Glaucoma Surgery

In some cases, glaucoma surgery may be a better option than medication for the control of glaucoma and prevention of vision loss. There are a number of types of glaucoma surgery, including: Minimally-invasive glaucoma surgery (MIGS) In recent years, a number of micro-surgical procedures called minimally-invasive glaucoma surgery (MIGS) have been developed to reduce or eliminate the need for glaucoma medications. MIGS procedures require only tiny incisions and cause less trauma to the eye than conventional glaucoma surgery. The goal is the same with MIGS and conventional glaucoma surgery: to increase outflow of aqueous humor from the eye to lower IOP and decrease the risk of optic nerve damage and vision loss. Trabecular and shunt glaucoma surgery These surgeries are more invasive than MIGS procedures, but often are more effective in lowering IOP and reducing the need for glaucoma medications. The goal of these procedures is to create new exit channels for the aqueous humor to significantly reduce IOP. Laser glaucoma surgery The most commonly used laser glaucoma surgery is called selective laser trabeculoplasty (SLT).

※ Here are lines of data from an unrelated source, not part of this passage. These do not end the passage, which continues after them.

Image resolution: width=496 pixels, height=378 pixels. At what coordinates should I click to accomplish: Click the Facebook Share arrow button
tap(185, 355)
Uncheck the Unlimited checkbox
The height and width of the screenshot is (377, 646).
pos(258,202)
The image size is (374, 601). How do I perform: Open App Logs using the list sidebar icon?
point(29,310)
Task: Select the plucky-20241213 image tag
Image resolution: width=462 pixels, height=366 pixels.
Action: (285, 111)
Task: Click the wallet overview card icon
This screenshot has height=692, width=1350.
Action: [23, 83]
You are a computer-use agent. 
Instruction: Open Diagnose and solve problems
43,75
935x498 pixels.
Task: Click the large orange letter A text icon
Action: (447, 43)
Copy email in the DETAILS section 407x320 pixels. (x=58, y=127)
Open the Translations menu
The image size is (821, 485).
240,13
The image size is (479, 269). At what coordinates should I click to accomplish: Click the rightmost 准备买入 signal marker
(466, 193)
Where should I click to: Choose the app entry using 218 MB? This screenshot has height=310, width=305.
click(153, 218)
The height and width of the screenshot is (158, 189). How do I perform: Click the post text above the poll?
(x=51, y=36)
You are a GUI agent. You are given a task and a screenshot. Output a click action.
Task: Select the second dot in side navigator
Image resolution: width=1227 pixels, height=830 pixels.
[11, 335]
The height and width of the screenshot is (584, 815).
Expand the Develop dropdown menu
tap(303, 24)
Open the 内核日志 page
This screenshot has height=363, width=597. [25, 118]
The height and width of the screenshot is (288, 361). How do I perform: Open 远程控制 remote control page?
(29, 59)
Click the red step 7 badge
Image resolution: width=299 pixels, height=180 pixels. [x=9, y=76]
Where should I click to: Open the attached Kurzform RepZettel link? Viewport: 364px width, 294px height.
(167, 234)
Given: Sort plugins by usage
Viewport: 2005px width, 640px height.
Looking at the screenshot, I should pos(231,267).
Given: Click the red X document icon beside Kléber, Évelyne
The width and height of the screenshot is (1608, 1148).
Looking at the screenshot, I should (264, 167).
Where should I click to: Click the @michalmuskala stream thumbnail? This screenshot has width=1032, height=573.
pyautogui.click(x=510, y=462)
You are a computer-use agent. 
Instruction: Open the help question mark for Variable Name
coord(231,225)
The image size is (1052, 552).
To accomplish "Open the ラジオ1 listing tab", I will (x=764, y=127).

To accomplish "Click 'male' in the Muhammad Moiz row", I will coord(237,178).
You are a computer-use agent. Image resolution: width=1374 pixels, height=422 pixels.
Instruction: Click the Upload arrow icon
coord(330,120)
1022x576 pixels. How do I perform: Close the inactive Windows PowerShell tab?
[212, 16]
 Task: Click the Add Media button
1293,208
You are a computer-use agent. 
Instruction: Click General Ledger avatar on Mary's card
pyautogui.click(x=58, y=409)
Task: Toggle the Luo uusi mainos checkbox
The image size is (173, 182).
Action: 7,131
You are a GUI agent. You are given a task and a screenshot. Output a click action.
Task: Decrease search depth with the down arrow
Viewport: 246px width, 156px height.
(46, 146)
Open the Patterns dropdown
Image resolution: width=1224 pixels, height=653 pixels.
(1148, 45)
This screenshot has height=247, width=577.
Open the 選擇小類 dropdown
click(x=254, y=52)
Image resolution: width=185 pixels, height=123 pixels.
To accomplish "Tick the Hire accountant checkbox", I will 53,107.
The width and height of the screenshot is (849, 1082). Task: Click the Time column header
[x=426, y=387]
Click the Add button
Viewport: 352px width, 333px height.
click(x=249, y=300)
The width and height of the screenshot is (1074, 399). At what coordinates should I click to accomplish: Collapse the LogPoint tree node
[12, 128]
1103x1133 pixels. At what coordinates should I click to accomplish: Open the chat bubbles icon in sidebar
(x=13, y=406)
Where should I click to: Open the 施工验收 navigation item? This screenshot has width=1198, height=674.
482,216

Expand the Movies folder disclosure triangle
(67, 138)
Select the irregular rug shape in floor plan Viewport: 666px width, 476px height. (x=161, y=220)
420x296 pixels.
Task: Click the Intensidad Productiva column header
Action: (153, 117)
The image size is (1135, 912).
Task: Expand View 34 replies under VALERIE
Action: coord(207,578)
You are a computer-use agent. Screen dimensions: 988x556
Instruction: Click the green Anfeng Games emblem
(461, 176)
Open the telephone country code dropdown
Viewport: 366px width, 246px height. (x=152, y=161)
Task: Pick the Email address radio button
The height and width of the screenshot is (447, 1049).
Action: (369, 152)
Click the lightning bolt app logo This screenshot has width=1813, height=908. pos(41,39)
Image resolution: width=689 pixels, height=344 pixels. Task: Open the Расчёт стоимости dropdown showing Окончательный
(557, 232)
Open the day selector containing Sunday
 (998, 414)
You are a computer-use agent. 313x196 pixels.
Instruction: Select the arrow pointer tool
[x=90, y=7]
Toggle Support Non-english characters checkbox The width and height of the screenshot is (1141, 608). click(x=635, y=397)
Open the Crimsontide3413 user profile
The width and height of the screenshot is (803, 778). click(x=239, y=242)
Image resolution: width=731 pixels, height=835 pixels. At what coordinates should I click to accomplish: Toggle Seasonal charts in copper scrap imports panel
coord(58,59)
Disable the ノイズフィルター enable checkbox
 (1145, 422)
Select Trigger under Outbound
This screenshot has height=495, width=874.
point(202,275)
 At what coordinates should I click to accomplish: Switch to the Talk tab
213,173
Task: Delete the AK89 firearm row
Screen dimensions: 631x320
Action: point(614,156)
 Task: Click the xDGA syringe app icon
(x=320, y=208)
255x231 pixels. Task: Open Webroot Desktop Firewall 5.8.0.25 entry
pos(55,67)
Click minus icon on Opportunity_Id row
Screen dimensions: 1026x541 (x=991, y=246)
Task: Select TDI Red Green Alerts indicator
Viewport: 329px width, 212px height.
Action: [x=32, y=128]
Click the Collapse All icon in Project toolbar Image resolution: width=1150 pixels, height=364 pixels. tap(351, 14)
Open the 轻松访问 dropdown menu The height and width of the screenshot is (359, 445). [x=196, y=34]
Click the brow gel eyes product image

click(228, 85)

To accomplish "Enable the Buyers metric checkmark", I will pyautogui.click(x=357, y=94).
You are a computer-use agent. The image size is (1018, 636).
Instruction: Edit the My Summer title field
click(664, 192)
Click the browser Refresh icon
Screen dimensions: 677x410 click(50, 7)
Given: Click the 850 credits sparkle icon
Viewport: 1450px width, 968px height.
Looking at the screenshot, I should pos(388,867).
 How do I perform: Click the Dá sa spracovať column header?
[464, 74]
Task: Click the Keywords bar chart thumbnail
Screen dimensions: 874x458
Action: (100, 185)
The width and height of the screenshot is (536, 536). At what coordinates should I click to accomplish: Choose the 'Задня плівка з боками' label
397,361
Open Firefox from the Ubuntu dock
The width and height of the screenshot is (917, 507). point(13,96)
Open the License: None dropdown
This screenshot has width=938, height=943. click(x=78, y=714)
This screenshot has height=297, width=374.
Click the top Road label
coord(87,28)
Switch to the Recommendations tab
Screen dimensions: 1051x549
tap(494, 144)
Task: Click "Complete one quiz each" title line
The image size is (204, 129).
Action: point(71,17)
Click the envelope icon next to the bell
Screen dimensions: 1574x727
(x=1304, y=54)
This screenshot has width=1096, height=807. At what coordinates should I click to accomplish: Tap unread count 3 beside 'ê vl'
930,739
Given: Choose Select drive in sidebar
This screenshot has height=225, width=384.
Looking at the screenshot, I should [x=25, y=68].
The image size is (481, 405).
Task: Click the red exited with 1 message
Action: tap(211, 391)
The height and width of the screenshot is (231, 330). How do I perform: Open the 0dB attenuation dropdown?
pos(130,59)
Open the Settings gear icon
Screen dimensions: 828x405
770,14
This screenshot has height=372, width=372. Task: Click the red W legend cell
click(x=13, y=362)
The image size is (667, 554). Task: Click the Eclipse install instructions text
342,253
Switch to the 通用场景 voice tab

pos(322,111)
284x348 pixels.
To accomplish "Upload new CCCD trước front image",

The SLT procedure has been used worldwide for more than 25 years and can be used as a primary treatment for open-angle glaucoma or if medications are ineffective or cause unacceptable side effects for this type of glaucoma. According to Glaucoma Research Foundation , SLT can lower IOP by about 30 percent when used as initial therapy for open-angle glaucoma, but it may take one to three months for results to appear, and the effect typically lasts only one to five years. The laser surgery can be repeated, but results from a subsequent procedure may not be as effective. There are other glaucoma treatments as well. Read more about medical glaucoma treatment and glaucoma surgery.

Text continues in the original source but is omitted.